> LISTA DE TAREAS
A: Según el texto sobre la pérdida de valores, ¿en los congresos de qué organizaciones ha ocupado este fenómeno el centro de atención?
B: Por favor, traduce al inglés esta oración del texto sobre la pérdida de valores: "Lo peor de todo es que cuando arriben a la adultez y miren hacia el pasado no llevarán sobre sus espaldas referentes culturales propios que les permitan descifrar el mundo en toda su complejidad y apoyar su filosofía de vida sobre auténticos valores humanos."

No vamos a revelar la clave del secreto universal si aseguramos que una buena parte de la población cubana, sobre todo jóvenes, se han decantado por productos de dudosa reputación que nada aportan a la edificación de un universo cultural amplio, a la creación de un pensamiento crítico hacia el entorno que los rodea y al tan nombrado crecimiento espiritual.
Lo peor de todo es que cuando arriben a la adultez y miren hacia el pasado no llevarán sobre sus espaldas referentes culturales propios que les permitan descifrar el mundo en toda su complejidad y apoyar su filosofía de vida sobre auténticos valores humanos.
La llamada pérdida de valores es un fenómeno altamente complejo que viene atenazando la cultura y la sociedad cubanas en los últimos años, incluso ha ocupado el centro de atención en congresos de la Uneac, de la Asociación Hermanos Saíz, y de encuentros de dirigentes del gobierno cubano con los jóvenes, donde se han diseñado estrategias para tratar de encontrar mecanismos que contribuyan al diseño de un universo simbólico propio que frene el culto a patrones negativos como la degradación de la figura de la mujer, el culto a un consumismo desmedido, el individualismo y la adopción de formas de vida en las que solo importamos según la cantidad de efectivo que llevemos en el bolsillo.
Los mencionados eventos y debates han sido, hay que decirlo, bastante provechosos porque han permitido escuchar voces críticas y honestas de todas las provincias del país (algo que no se ve todos los días), que apuestan por impulsar obras de notable valía creativa y darles vida a proyectos que otorguen nuevos sentidos simbólicos al consumo artístico entre los jóvenes. Pero evidentemente hay algo que falla cuando se lleva a la práctica el resultado de esos encuentros a los que, además, se destinan una gran cantidad de recursos. Porque... ¿cómo se explica que en centros culturales controlados por el Estado se acepten y promuevan figuras cuyo discurso artístico va en contra de la propia política cultural?

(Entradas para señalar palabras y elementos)

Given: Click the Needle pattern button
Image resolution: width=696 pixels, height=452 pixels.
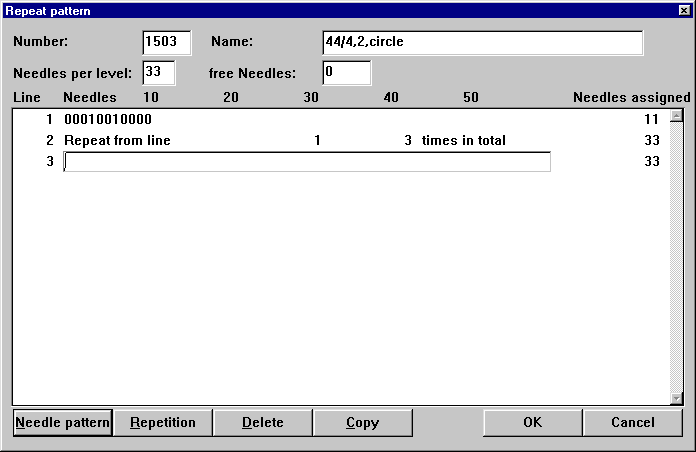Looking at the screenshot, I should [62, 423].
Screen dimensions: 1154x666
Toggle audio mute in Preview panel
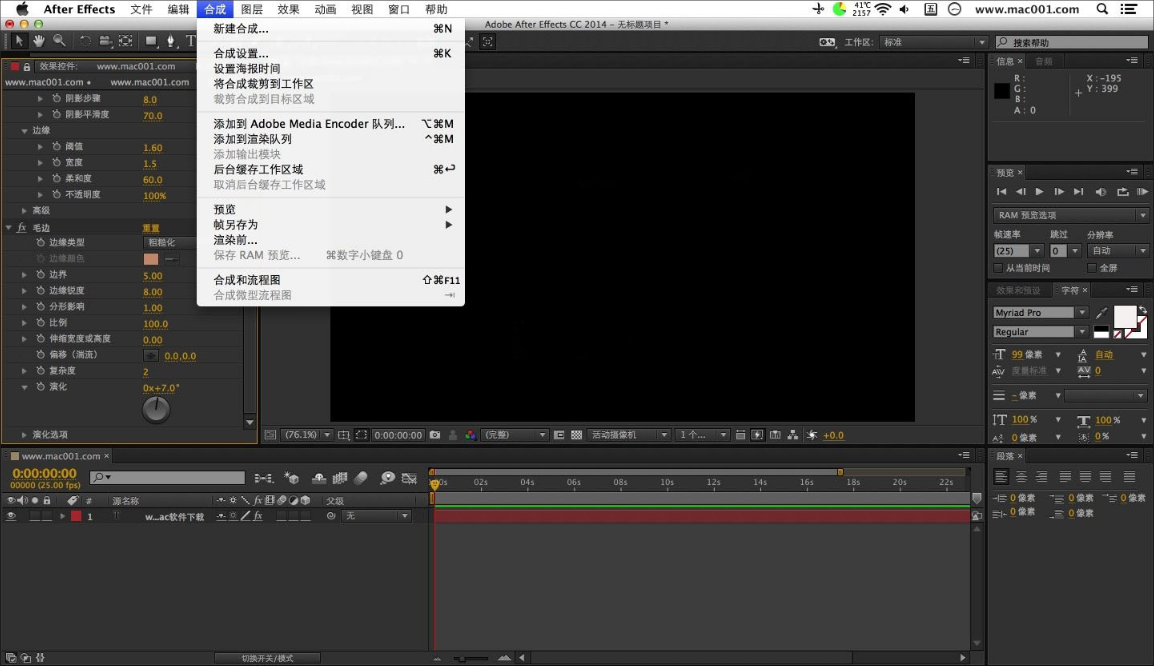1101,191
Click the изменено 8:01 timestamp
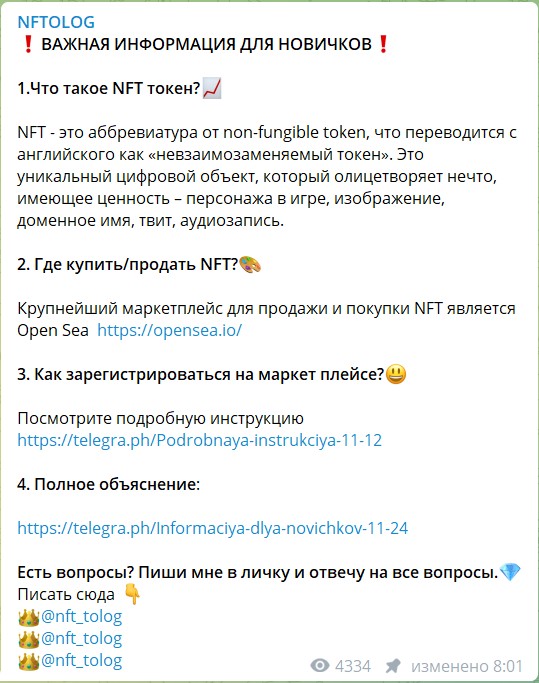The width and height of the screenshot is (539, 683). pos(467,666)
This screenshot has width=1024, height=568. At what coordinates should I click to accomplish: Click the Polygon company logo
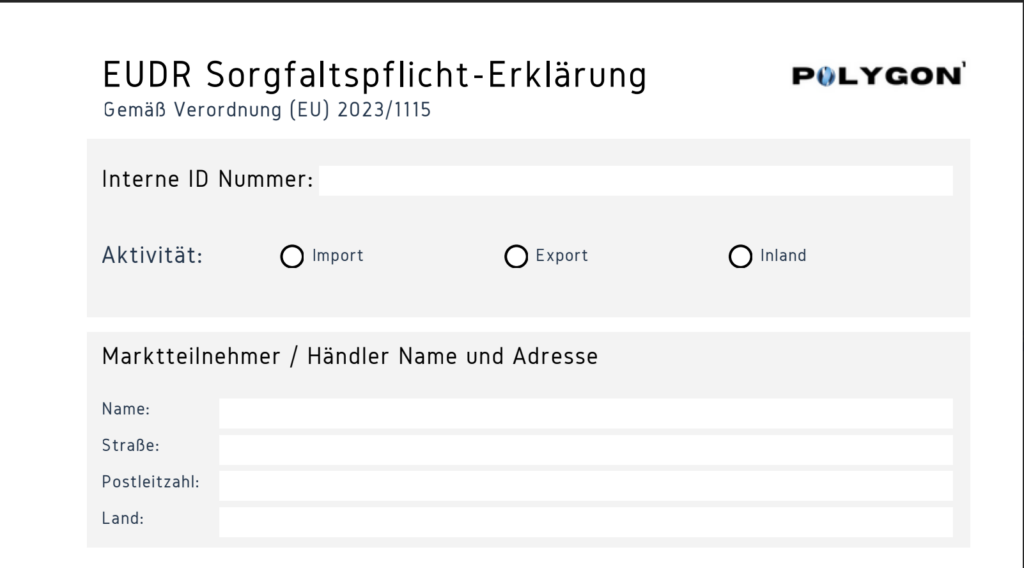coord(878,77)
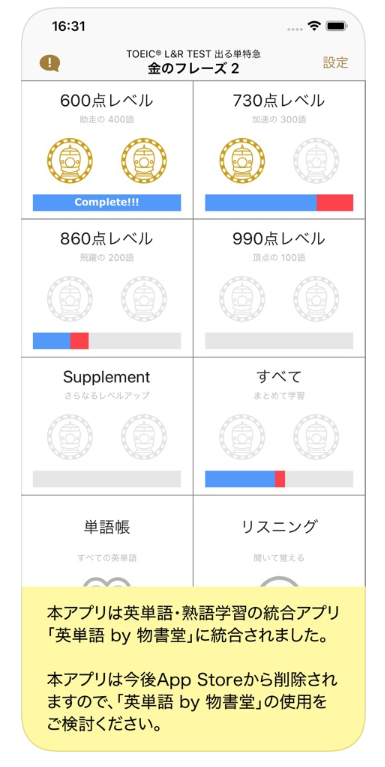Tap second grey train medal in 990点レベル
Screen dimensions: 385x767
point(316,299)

> CONJUNTO DE RESPUESTAS
A: En los congresos de la Uneac y de la Asociación Hermanos Saíz.

B: Worst of all, when they reach adulthood and look back on the past, they will not carry on their shoulders any cultural references of their own that would allow them to decipher the world in all its complexity and to base their philosophy of life on authentic human values.